# [Exercise goal]
Scan the records below for the line with "Instruction: Click the Двигатель" and the line with "Switch to the". Repeat those two lines and every line between them exactly, and nothing else.

Collected data entries:
..............................

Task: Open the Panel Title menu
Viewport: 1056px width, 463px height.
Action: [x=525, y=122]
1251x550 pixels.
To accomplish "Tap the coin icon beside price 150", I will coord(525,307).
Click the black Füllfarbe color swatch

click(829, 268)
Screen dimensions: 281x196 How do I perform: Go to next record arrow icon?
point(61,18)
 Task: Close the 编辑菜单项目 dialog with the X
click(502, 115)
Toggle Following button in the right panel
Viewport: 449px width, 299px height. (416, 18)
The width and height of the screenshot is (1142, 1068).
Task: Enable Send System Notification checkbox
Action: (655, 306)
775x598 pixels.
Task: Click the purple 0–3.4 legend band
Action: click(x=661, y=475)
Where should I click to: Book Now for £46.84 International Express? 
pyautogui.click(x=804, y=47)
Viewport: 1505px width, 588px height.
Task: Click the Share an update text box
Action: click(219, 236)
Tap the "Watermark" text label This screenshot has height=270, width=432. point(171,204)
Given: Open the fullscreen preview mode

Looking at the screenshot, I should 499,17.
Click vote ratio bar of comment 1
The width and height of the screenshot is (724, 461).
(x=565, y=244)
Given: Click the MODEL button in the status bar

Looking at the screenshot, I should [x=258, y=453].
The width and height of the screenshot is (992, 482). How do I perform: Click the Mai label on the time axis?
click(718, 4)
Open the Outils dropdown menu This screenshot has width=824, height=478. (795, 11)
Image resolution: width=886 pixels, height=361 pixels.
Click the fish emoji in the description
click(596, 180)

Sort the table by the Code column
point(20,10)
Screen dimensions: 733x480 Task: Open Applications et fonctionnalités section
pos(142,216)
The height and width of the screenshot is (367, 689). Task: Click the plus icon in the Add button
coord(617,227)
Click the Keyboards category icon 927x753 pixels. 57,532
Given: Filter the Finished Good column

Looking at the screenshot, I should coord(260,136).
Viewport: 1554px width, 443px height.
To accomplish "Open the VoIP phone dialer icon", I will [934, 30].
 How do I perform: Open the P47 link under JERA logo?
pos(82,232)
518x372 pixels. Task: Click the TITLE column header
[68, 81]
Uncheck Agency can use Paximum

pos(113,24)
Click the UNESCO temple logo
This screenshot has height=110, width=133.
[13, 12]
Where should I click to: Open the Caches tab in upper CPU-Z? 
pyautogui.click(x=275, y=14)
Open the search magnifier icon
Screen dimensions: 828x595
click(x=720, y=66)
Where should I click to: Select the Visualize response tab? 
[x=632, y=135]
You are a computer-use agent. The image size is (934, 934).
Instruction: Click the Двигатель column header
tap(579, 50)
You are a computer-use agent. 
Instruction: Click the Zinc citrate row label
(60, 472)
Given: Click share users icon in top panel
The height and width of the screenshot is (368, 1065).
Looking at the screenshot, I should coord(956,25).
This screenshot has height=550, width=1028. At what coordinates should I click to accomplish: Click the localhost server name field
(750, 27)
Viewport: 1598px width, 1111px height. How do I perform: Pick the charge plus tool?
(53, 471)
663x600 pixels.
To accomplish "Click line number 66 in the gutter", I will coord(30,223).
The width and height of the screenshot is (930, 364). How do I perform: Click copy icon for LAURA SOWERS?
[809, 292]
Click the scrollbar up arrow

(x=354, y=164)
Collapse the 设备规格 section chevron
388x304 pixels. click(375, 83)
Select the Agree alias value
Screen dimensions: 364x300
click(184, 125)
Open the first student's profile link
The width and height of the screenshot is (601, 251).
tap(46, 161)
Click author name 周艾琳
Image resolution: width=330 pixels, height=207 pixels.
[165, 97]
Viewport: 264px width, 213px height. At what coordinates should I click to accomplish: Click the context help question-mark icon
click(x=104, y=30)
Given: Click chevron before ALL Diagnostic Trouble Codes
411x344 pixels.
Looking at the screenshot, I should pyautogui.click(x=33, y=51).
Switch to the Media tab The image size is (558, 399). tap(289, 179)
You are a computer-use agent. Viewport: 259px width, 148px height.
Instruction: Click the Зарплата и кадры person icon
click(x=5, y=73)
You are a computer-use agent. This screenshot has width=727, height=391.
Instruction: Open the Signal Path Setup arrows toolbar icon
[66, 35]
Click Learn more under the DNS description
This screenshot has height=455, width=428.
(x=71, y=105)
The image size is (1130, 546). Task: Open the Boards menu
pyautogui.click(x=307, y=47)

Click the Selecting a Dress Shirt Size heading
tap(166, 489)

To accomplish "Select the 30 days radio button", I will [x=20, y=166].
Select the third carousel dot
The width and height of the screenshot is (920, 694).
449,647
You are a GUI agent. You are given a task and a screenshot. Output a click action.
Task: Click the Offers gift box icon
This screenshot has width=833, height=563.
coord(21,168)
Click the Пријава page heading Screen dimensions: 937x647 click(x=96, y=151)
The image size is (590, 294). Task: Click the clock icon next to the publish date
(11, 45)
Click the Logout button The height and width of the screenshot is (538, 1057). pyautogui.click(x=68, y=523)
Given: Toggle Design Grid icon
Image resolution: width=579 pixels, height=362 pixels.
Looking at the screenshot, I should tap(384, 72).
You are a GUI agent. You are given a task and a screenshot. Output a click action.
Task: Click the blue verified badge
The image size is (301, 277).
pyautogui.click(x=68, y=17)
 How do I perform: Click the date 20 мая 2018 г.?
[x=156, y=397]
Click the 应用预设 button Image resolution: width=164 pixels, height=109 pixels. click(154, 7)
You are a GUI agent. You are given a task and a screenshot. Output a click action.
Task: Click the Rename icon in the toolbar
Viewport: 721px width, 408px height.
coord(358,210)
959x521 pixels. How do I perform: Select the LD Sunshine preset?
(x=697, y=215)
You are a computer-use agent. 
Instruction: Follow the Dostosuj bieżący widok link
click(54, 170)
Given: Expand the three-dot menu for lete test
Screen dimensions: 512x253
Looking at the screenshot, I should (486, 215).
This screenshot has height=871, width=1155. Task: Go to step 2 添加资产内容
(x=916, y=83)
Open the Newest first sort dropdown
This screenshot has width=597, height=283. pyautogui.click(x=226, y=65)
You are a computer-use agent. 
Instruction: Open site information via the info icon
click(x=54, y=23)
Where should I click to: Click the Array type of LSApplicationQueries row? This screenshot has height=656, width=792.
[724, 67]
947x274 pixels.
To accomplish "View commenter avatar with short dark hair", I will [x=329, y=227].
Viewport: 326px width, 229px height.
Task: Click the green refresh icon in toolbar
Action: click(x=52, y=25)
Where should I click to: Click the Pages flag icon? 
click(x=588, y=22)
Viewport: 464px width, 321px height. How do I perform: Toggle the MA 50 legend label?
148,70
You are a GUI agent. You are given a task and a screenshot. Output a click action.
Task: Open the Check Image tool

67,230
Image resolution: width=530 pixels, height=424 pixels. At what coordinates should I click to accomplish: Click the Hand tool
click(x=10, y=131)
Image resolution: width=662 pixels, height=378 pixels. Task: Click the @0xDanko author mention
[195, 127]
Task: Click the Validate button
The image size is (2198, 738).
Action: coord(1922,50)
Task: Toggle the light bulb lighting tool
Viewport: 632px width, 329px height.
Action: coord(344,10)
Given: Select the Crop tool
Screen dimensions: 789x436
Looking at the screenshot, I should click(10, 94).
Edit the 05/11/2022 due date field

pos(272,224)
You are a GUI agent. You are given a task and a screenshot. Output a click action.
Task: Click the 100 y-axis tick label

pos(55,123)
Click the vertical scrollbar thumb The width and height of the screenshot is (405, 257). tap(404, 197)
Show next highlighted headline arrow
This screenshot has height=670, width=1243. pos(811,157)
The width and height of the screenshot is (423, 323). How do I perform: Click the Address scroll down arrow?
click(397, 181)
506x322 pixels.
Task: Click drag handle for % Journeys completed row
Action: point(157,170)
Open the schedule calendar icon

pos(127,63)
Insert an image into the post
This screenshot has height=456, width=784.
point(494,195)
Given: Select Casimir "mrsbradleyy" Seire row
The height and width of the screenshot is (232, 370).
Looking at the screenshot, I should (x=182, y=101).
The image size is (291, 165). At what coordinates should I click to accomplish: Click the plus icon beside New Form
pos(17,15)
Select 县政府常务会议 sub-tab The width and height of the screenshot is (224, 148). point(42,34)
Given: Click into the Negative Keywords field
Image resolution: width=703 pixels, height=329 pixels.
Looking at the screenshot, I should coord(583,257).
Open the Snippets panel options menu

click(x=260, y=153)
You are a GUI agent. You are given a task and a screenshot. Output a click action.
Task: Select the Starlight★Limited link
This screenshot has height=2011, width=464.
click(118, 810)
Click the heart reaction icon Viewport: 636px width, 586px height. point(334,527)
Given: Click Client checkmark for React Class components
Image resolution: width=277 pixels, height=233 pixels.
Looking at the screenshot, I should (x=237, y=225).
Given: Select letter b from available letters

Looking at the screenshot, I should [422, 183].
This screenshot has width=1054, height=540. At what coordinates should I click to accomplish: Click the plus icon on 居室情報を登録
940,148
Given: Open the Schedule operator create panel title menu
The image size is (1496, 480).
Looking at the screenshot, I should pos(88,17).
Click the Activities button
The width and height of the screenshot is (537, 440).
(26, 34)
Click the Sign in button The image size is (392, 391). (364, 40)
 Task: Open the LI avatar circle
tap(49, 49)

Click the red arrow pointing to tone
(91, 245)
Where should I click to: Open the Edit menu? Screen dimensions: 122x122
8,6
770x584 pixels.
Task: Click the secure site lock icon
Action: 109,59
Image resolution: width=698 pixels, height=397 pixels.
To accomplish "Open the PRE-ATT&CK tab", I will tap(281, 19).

..............................

# [Answer to this problem]
Instruction: Click the Двигатель column header
tap(579, 50)
You are a computer-use agent. 
Instruction: Click the Zinc citrate row label
(60, 472)
Given: Click share users icon in top panel
The height and width of the screenshot is (368, 1065).
Looking at the screenshot, I should coord(956,25).
This screenshot has height=550, width=1028. At what coordinates should I click to accomplish: Click the localhost server name field
(750, 27)
Viewport: 1598px width, 1111px height. How do I perform: Pick the charge plus tool?
(53, 471)
663x600 pixels.
To accomplish "Click line number 66 in the gutter", I will coord(30,223).
The width and height of the screenshot is (930, 364). How do I perform: Click copy icon for LAURA SOWERS?
[809, 292]
Click the scrollbar up arrow

(x=354, y=164)
Collapse the 设备规格 section chevron
388x304 pixels. click(375, 83)
Select the Agree alias value
Screen dimensions: 364x300
click(184, 125)
Open the first student's profile link
The width and height of the screenshot is (601, 251).
tap(46, 161)
Click author name 周艾琳
Image resolution: width=330 pixels, height=207 pixels.
[165, 97]
Viewport: 264px width, 213px height. At what coordinates should I click to accomplish: Click the context help question-mark icon
click(x=104, y=30)
Given: Click chevron before ALL Diagnostic Trouble Codes
411x344 pixels.
Looking at the screenshot, I should pyautogui.click(x=33, y=51).
Switch to the Media tab The image size is (558, 399). tap(289, 179)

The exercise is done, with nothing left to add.